Exercise requirements.
Can you give these rows as a JSON list of strings, one string per line, leaving out blank lines?
**********
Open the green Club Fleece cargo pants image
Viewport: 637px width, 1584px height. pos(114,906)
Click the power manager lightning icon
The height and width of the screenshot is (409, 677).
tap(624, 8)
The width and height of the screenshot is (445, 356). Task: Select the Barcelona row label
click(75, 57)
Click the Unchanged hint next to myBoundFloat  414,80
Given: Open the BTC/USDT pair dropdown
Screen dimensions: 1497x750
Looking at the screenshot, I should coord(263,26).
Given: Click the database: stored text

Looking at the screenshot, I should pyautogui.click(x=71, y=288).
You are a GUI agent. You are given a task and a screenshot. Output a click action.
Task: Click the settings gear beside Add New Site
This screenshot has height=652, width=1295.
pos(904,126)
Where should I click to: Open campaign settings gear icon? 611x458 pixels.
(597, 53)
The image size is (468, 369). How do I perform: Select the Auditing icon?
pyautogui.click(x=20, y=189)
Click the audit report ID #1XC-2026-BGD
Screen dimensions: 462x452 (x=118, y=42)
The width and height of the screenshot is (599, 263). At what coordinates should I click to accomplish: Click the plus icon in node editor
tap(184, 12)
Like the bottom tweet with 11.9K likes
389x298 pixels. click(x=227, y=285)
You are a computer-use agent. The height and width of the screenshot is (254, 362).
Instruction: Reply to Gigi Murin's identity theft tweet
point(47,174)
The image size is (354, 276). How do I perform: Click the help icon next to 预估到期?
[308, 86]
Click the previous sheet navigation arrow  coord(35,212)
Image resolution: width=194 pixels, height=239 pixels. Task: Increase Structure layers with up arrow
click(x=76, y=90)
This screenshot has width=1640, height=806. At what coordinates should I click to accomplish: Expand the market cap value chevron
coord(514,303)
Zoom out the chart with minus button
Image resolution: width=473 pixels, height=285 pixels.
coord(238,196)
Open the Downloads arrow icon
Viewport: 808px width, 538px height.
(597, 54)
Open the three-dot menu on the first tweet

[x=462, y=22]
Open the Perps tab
**********
Completed task.
[
  "Open the green Club Fleece cargo pants image",
  "Viewport: 637px width, 1584px height. pos(114,906)",
  "Click the power manager lightning icon",
  "The height and width of the screenshot is (409, 677).",
  "tap(624, 8)",
  "The width and height of the screenshot is (445, 356). Task: Select the Barcelona row label",
  "click(75, 57)",
  "Click the Unchanged hint next to myBoundFloat  414,80",
  "Given: Open the BTC/USDT pair dropdown",
  "Screen dimensions: 1497x750",
  "Looking at the screenshot, I should coord(263,26).",
  "Given: Click the database: stored text",
  "Looking at the screenshot, I should pyautogui.click(x=71, y=288).",
  "You are a GUI agent. You are given a task and a screenshot. Output a click action.",
  "Task: Click the settings gear beside Add New Site",
  "This screenshot has height=652, width=1295.",
  "pos(904,126)",
  "Where should I click to: Open campaign settings gear icon? 611x458 pixels.",
  "(597, 53)",
  "The image size is (468, 369). How do I perform: Select the Auditing icon?",
  "pyautogui.click(x=20, y=189)",
  "Click the audit report ID #1XC-2026-BGD",
  "Screen dimensions: 462x452 (x=118, y=42)",
  "The width and height of the screenshot is (599, 263). At what coordinates should I click to accomplish: Click the plus icon in node editor",
  "tap(184, 12)",
  "Like the bottom tweet with 11.9K likes",
  "389x298 pixels. click(x=227, y=285)",
  "You are a computer-use agent. The height and width of the screenshot is (254, 362).",
  "Instruction: Reply to Gigi Murin's identity theft tweet",
  "point(47,174)",
  "The image size is (354, 276). How do I perform: Click the help icon next to 预估到期?",
  "[308, 86]",
  "Click the previous sheet navigation arrow  coord(35,212)",
  "Image resolution: width=194 pixels, height=239 pixels. Task: Increase Structure layers with up arrow",
  "click(x=76, y=90)",
  "This screenshot has width=1640, height=806. At what coordinates should I click to accomplish: Expand the market cap value chevron",
  "coord(514,303)",
  "Zoom out the chart with minus button",
  "Image resolution: width=473 pixels, height=285 pixels.",
  "coord(238,196)",
  "Open the Downloads arrow icon",
  "Viewport: 808px width, 538px height.",
  "(597, 54)",
  "Open the three-dot menu on the first tweet",
  "[x=462, y=22]",
  "Open the Perps tab"
]